Cluster headache (CH) is an extremely painful headache disorder characterized by a daily and annual pattern, and by attacks of severe, strictly unilateral, periorbital pain accompanied by ipsilateral autonomic symptoms such as pupil constriction, tearing, runny nose, facial blushing, or swelling. During the bout periods, the attacks occur from once every other day to up to 8 times a day and lasts 15-180 minutes.
The cornerstones of cluster headache therapy are based on the tripod of preventative, transitional and acute treatments.
The cornerstones of cluster headache therapy are based on the tripod of preventative, transitional and acute treatments.
Prophylactic treatment aims to reduce episodes duration and number of attacks during the bouts, and maintain the patient attack-free over the expected duration of the cluster period. Unfortunately in the past 20 years no major advances have been made and today the prophylactic treatment is still based on empirical data of clinical efficacy rather than on a pathophysiological understanding of this disorder.
Treatments with a good clinical experience for the prevention of CH include verapamil, lithium, and topiramate. Prophylactic therapy usually becomes effective quite rapidly but total attack suppression is not always achievable and patients need to wait for the natural ending of the bouts.
Moreover, at the effective therapeutic dosage required for CH prevention, those drugs are often associated with severe adverse events such as bradycardia, hypotension, constipation, dizziness, and impotence.
The administration of prophylactic drugs in episodic CH should be maintained during the cluster period and the doses should be gradually lowered after the acute phase, whereas chronic CH patients should not reduce maintenance medications. Patients with active CH require close follow-up both to monitor the efficacy and the toxicity of maintenance treatments.

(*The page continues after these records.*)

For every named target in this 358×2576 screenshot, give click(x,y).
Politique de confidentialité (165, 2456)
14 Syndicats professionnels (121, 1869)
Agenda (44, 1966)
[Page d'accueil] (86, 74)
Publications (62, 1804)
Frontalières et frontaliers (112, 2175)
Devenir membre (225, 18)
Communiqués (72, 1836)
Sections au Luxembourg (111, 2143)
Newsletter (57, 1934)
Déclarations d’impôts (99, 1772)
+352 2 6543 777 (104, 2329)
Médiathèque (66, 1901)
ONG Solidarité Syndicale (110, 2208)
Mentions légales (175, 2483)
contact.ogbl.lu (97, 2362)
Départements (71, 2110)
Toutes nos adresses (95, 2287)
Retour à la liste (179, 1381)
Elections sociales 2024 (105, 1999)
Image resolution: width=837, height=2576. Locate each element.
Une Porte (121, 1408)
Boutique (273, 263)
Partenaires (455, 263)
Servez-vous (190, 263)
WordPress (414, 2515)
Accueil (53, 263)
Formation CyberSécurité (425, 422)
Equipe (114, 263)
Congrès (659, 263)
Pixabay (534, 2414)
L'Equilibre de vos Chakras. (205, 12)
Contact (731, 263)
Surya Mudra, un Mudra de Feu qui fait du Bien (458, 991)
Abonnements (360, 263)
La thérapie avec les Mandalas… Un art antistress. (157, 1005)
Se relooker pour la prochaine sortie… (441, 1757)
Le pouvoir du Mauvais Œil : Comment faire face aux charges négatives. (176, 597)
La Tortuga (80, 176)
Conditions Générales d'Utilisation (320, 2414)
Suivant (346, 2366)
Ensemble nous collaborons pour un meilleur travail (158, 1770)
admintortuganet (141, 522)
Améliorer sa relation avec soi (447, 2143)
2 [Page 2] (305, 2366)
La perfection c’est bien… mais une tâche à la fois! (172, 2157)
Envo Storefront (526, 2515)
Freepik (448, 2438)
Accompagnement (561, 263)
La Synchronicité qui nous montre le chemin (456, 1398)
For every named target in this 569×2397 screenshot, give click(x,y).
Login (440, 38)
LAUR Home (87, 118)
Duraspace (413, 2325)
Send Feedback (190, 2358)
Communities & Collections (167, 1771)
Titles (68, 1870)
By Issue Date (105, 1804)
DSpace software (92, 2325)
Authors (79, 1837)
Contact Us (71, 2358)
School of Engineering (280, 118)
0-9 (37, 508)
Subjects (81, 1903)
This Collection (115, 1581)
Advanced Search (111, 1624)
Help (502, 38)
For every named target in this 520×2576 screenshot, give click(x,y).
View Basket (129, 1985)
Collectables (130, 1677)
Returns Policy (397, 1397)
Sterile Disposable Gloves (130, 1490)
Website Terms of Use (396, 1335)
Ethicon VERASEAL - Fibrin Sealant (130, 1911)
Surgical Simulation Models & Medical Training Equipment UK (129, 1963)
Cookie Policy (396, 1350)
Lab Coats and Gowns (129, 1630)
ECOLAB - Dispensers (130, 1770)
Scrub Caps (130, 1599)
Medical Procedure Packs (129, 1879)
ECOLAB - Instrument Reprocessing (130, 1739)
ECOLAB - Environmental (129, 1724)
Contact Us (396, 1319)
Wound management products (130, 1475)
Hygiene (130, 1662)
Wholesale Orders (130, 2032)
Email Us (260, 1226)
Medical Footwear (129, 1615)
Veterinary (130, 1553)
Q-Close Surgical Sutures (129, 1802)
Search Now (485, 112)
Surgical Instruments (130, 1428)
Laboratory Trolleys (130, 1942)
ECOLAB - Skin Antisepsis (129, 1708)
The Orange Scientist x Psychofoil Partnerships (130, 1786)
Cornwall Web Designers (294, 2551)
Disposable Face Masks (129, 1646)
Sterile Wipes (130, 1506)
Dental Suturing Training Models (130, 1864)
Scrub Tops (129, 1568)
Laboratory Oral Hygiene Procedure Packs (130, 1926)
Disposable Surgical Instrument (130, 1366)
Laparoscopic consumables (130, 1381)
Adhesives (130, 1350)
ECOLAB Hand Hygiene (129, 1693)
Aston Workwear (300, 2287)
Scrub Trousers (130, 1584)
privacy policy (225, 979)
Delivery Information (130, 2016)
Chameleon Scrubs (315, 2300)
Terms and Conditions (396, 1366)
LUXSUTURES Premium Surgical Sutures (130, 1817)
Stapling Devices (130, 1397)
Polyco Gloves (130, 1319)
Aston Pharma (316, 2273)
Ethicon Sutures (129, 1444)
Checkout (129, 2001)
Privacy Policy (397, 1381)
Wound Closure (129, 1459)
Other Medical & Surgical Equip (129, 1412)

A short-term transitional steroids therapy, initially administered together with CH preventive treatment, can induce headache-free or near headache-free states in 70-80% of patients, acting as a bridging therapy between the time of CH bout diagnosis and the effective clinical action of the preventive drugs.
In order to quickly relieve the intense pain, the first-line acute treatment is currently based on 100% oxygen inhalation and/or subcutaneous injection of the drug sumatriptan.
After more than 30 years since its discovery, the neuropeptide calcitonin gene-related peptide (CGRP), which increases during CH attacks, is now firmly established as having a key role in CH. CGRP-targeted therapies represent the new frontiers for both episodic and chronic CH treatment.
Two monoclonal anti-CGRP antibodies, galcanezumab and fremanezumab, have proven efficacy, safety and tolerability in Phase 2 studies. At this time, both the drugs are under evaluation in Phase 3 clinical trials.
Those drugs represent a major breakthrough in CH treatment. All prophylactic treatments recommended by international guidelines have other primary indications and their use for CH is off-label. Also sumatriptan, which is now considered the mainstay for CH acute treatment, was originally investigated for another primary headache, migraine. The monoclonal anti-CGRP antibodies are the result of 30 years of research and represent the first class of drugs specifically developed for the treatment of cluster headache.